More about HKUST
TWO POPULAR QUERIES IN MASSIVE MULTIDIMENSIONAL DATASETS
The Hong Kong University of Science and Technology
Department of Computer Science and Engineering
PhD Thesis Defence
Title: "TWO POPULAR QUERIES IN MASSIVE MULTIDIMENSIONAL DATASETS"
By
Miss Wuman Luo
Abstract
The arrival of cyber-physical system era is changing data analysis in many
ways. Driven by the advances in Internet and sensor techniques, the amount of
multidimensional contents, such as images, trajectories, video clips, etc., has
grown to an unprecedented level. Supporting multidimensional objects in large
scale requires significant extensions from traditional databases. One critical
issue is indexing and query processing. In this thesis, we discuss two
important queries in massive multidimensional datasets: frequent path finding
and high-dimensional similarity join. In the context of big data, these two
queries are challenging due two reasons: 1) they both contain expensive
comparison operations, and 2) the complex structures of their interested data
complicate the index design. To address these issues, we conduct theoretical
analysis, advanced algorithm design, as well as extensive experiments on
large-scale datasets.
First, we address the problem of frequent path finding by proposing a new
problem named the Most Frequent Path with Temporal Constraints (MFPTC).

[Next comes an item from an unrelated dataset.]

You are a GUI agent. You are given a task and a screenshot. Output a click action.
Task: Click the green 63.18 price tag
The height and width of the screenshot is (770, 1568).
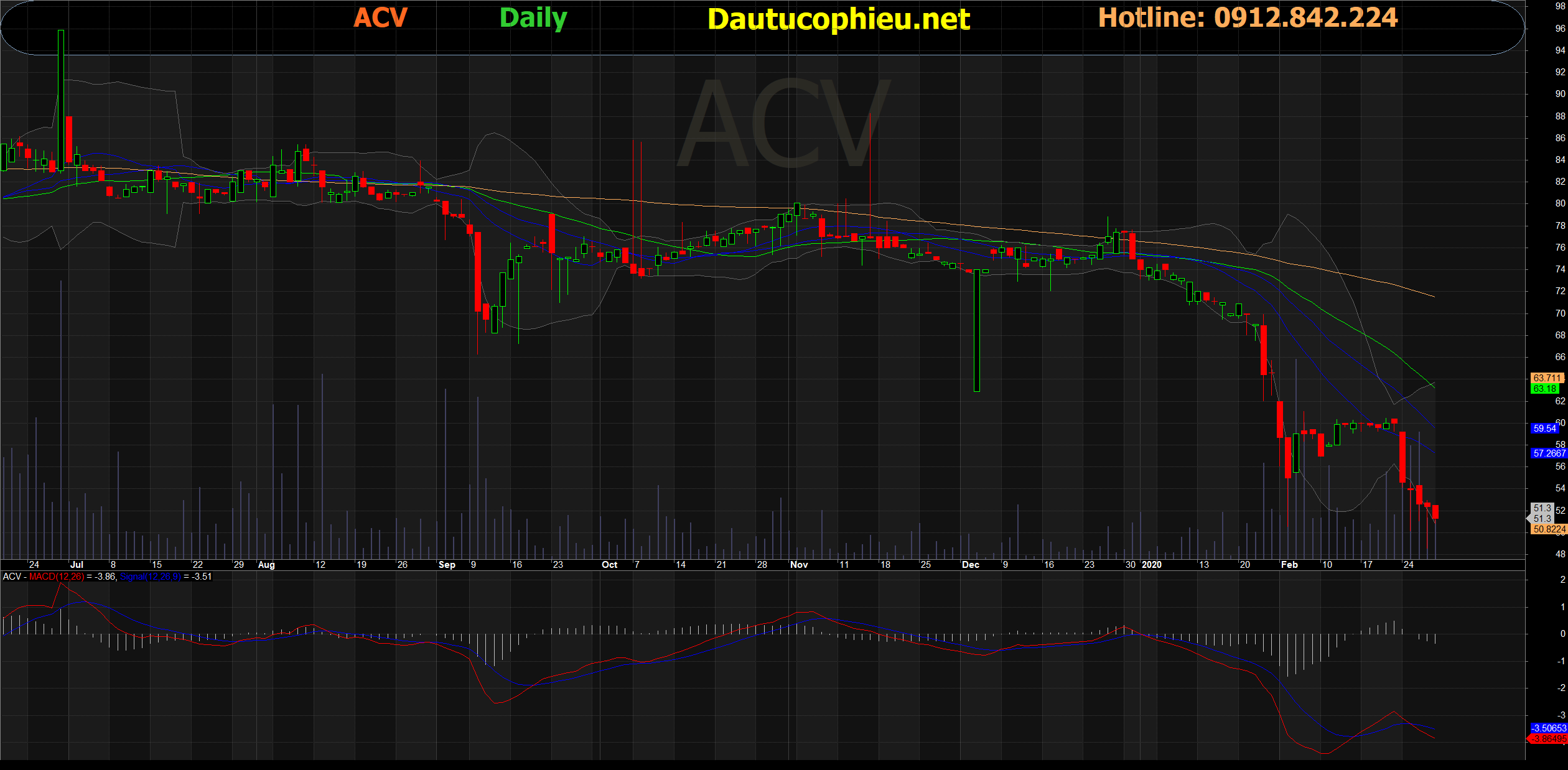[x=1545, y=389]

Specifically, given a set of time periods T, a source s, and a destination d,
MFPTC query aims at computing the Most Frequent Path (MFP) from s to d during
T. This query not only reveals the common routing preferences of the past
travelers, but also considers the time effectiveness of MFP. To reflect the
common sense notion of frequent paths, we further propose a novel MFP
definition that satisfies three key properties: suffix-optimal,
length-insensitive, and bottleneck-free. Assuming that all trajectories have
been matched to a road network, we solve the MFPTC problem in two major steps.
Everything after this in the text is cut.